I've talked with Anjulie about "Brand New Bitch," the hot dance hit with the dash of LA Riots that climbed to #3 on the Billboard Dance Club Songs chart during the recent period of Rihanna/Calvin Harris domination, and the official story seems to be that "bitch" is the original lyric. But because the preceding lyric is "turning up the beat so sick," despite there being plenty of good available rhymes for "bitch," I retain my hunch that here might be the rare example of some reverse-censorship. Oh well, for a badass singer like Anjulie, it's all for the better.  

8. "Sexy Bitch" David Guetta feat. Akon (One Love, 2010)

#### Task list:
A. List each distinct phrase that the music blog excerpt places inside quotation marks.
B. Reproduce the music blog excerpt from "I've talked with" up to and including "(One Love, 2010)".
Answer using only the music blog excerpt above, with no outside knowledge.

#### Stored data:
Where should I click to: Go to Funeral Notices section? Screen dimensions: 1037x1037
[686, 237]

--

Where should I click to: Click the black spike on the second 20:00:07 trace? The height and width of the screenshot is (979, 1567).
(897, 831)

#### Solution list:
A.
- "Brand New Bitch"
- "bitch"
- "turning up the beat so sick"
- "Sexy Bitch"

B.
I've talked with Anjulie about "Brand New Bitch," the hot dance hit with the dash of LA Riots that climbed to #3 on the Billboard Dance Club Songs chart during the recent period of Rihanna/Calvin Harris domination, and the official story seems to be that "bitch" is the original lyric. But because the preceding lyric is "turning up the beat so sick," despite there being plenty of good available rhymes for "bitch," I retain my hunch that here might be the rare example of some reverse-censorship. Oh well, for a badass singer like Anjulie, it's all for the better.  

8. "Sexy Bitch" David Guetta feat. Akon (One Love, 2010)